GOAL OF THE EXERCISE: Transcribe word for word the part of the article on the Santa Clara County court closures that runs from "It isn’t clear how long" to "received direct threats.".

PASSAGE FOR REVIEW:

More than 50 public defenders and others rallied against Santa Clara County court closures on Monday, following a weekend of heated protests in San Jose over police brutality, including the death of George Floyd.
Standing in front of the county Superior Court’s Hall of Justice with signs like “Close the jails, not the courts,” advocates said the court’s move unjustifiably limits the public’s right to a speedy trial. It further frays rights already diminished by the pandemic, they said, and is tantamount to “an act of violence.”
“The only access that people have when they have been victimized by the police — by police violence — is to get into this courthouse,” said Madelyn Roderigues, a public defender in San Jose. “This is the place that we get to stand up and show that body-cam footage and make their voice heard and show their injuries. This is the place.”
So far, the Monday closure delayed some hearings and other court activities anywhere from days to weeks, limiting people’s due process rights, said Sajid Khan, a public defender in San Jose. But it is also a symbolic problem, shutting down the judicial check on the police state as people are arrested during the protests, he said.
Presiding Judge Deborah Ryan said in a release the court was shutting down for safety reasons. When asked for further detail, Benjamin Rada, the courts’ spokesman, pointed to the related order, which mentioned safety concerns “based on the civil unrest in the County of Santa Clara … as well as information that other courthouses in the City of San Jose and the State of California have been subject to vandalism.”
It isn’t clear how long the court will remain shut down. So far, the court is only closed Monday, with no decision on future dates yet, Rada wrote.
The move comes days after the city of San Jose issued an emergency declaration and implemented a citywide curfew to address these protests. It’s also months into a pandemic that had killed 141 people in Santa Clara County as of May 31.
Property or people
Khan called for the court to release more information on what kind of safety issues the county courts are facing that make it necessary for them to close, including whether the courts had received direct threats.
“This is the exact moment in time where our courts need to be [expletive] open,” Khan said at the rally, amid cheers from the nearby jail and honking from cars driving by.
It isn’t clear how much this is impacting those arrested during the protests over Floyd, who died at the hands of Minneapolis police. The San Jose Police Department didn’t immediately respond to an email asking how many people have been arrested and how many are being detained linked to the protests.
Still, without more specific information about the safety concerns, advocates argued at the rally that the order appears to protect the elite in the judicial system at the cost of the most vulnerable, leaving the public to wait for their days in court.
Scott Largent, a 43-year-old community organizer who was arrested and released during this weekend’s protests, said that for his part, even though he was released and his hearing date isn’t until October, he finds the closure of the courts worrying.
“They’re concerned about protecting their property and their own people,” Largent said of the courts. “Not us.”

GIVEN MATERIAL:

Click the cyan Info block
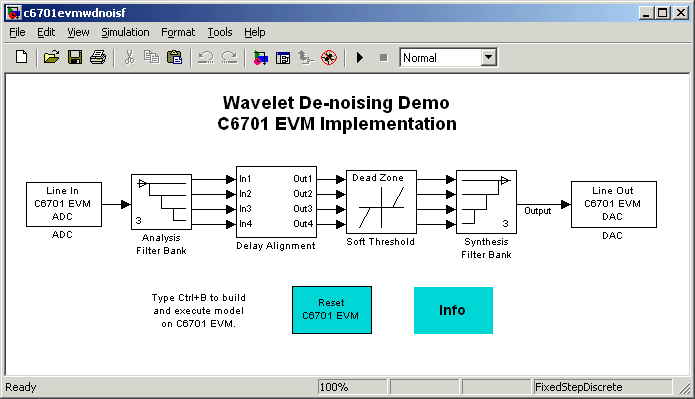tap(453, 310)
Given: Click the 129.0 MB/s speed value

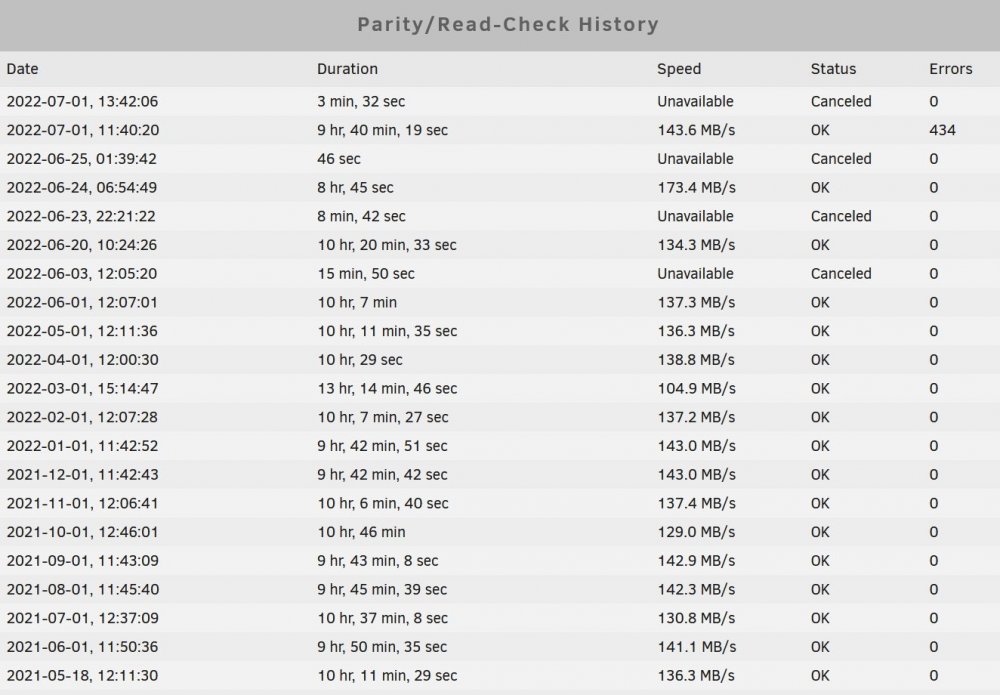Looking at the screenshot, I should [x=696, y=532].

SOLUTION TO THIS EXERCISE:
It isn’t clear how long the court will remain shut down. So far, the court is only closed Monday, with no decision on future dates yet, Rada wrote.
The move comes days after the city of San Jose issued an emergency declaration and implemented a citywide curfew to address these protests. It’s also months into a pandemic that had killed 141 people in Santa Clara County as of May 31.
Property or people
Khan called for the court to release more information on what kind of safety issues the county courts are facing that make it necessary for them to close, including whether the courts had received direct threats.